This one delivers the 4K ‘experience’ — and David Lynch’s mesmerizing visuals and Angelo Badalamenti’s seductive music once again pull us into a different dimension. Four or five viewings down the line, the ‘storyline’ of this TV show-become-feature film is if anything less understandable. But it’s no less pleasantly weird — we can’t keep our eyes off of Naomi Watts and Laura Harring. My ‘quality’ section debates a question I’m getting more often: are 4K discs worth the upgrade?


Mulholland Dr. 4K
4K Ultra HD + Blu-ray
The Criterion Collection 779
2001 / Color / 1:85 / 146 min. / available through The Criterion Collection / Street Date November 16, 2021 / 49.95
Starring: Justin Theroux, Naomi Watts, Laura Harring, Ann Miller, Scott Wulff, Robert Forster, Brent Briscoe, Maya Bond, Patrick Fischler, Michael Cooke, Bonnie Aarons, Lee Grant, Chad Everett, James Karen, Dan Hedaya, Monty Montgomery, Rebekah Del Rio.
Cinematography: Peter Deming
Production Designer: Jack Fisk
Film Editor: Mary Sweeney
Original Music: Angelo Badalamenti
Produced by Neal Edelstein, Tony Krantz, Michael Polaire, Alain Sarde, Mary Sweeney
Written and Directed by
David Lynch

Several years ago David Lynch’s TV return to Twin Peaks proved without question that he was still relevant, that his highly personal style of filmmaking was still valid. The show contained episodes more experimental than anything ever seen on TV, teasing the audience’s willingness to stay on Lynch’s conceptual wavelength.

The advent of the new Ultra HD format gives Criterion a good reason to reissue Lynch’s Mulholland Dr., a picture that was remastered in 4K six years ago. The rest of the presentation and extras seem identical to the excellent 2015 Blu-ray release.

——————

| APPLY WHAT YOU READ |
A: Decide whether each statement agrees with the Mulholland Dr. review, answering yes or no and quoting the deciding words: (i) The 4K release has a street date of November 16, 2021. (ii) Mulholland Dr. was remastered in 4K ten years ago. (iii) The extras differ from those on the 2015 Blu-ray release.
B: Condense the paragraph of the Mulholland Dr. review that begins "Several years ago David Lynch's TV return" into a shorter version that keeps its main facts.
C: Quote the Mulholland Dr. review between "The advent of" and "2015 Blu-ray release.", inclusive.
The items below the review come from another source.

——————

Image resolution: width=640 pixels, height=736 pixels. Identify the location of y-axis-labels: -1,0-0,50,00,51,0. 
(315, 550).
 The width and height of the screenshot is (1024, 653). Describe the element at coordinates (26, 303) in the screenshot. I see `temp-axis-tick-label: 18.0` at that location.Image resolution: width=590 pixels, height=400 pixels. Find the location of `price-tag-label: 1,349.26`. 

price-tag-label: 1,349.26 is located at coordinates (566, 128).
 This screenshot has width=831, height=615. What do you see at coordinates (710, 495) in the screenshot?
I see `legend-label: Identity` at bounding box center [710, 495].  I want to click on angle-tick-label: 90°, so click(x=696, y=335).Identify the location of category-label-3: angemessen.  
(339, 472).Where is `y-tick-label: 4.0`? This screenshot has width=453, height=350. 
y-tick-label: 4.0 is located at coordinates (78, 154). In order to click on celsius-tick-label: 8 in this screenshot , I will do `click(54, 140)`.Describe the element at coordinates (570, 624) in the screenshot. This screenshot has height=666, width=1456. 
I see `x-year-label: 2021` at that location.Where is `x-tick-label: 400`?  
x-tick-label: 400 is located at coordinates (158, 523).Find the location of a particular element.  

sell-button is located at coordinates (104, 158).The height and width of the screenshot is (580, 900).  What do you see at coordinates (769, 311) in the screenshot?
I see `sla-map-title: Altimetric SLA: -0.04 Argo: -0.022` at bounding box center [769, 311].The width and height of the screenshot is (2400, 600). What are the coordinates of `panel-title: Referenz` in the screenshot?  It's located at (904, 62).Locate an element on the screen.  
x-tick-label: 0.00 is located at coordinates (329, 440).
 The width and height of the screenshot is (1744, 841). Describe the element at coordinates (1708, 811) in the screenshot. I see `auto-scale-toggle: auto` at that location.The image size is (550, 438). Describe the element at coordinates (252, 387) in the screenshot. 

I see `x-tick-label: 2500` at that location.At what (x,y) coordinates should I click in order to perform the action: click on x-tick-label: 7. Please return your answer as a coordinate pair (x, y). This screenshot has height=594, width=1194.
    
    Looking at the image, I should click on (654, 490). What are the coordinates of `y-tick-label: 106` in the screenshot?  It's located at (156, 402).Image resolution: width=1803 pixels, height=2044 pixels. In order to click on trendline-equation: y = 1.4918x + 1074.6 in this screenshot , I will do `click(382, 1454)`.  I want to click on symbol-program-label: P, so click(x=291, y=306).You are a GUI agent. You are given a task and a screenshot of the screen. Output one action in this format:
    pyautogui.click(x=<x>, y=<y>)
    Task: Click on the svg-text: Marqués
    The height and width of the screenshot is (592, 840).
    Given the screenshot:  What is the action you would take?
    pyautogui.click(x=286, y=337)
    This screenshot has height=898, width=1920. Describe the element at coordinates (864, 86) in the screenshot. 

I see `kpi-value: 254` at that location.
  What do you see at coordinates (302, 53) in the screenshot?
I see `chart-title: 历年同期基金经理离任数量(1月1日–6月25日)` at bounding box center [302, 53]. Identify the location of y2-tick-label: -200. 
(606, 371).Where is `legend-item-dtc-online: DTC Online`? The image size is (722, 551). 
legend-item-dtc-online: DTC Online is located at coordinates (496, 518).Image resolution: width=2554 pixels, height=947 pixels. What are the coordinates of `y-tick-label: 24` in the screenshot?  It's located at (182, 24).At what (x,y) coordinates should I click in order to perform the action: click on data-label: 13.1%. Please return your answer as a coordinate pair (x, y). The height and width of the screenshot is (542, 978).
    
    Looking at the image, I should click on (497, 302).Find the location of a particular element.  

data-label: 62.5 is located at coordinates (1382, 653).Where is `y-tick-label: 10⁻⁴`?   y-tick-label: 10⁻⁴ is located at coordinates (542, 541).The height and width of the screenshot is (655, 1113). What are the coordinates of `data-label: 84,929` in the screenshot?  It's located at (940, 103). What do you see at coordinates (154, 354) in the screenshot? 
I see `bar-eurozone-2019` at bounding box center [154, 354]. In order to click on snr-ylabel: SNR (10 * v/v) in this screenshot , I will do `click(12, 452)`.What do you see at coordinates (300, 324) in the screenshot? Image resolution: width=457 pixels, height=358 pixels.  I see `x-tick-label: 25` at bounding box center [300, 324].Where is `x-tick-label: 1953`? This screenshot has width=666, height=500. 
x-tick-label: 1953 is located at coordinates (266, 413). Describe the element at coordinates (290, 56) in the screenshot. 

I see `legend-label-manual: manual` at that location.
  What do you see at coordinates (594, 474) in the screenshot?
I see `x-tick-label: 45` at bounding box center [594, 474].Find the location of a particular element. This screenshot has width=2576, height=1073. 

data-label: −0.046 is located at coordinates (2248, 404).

——————

| TASK RESULTS |
A:
(i) Yes: "Street Date November 16, 2021"
(ii) No: "a picture that was remastered in 4K six years ago"
(iii) No: "The rest of the presentation and extras seem identical to the excellent 2015 Blu-ray release."

B: David Lynch's TV return to Twin Peaks several years ago showed that he and his personal filmmaking style were still relevant. Its episodes were more experimental than anything seen before on TV and tested how far viewers would follow him.

C:
The advent of the new Ultra HD format gives Criterion a good reason to reissue Lynch’s Mulholland Dr., a picture that was remastered in 4K six years ago. The rest of the presentation and extras seem identical to the excellent 2015 Blu-ray release.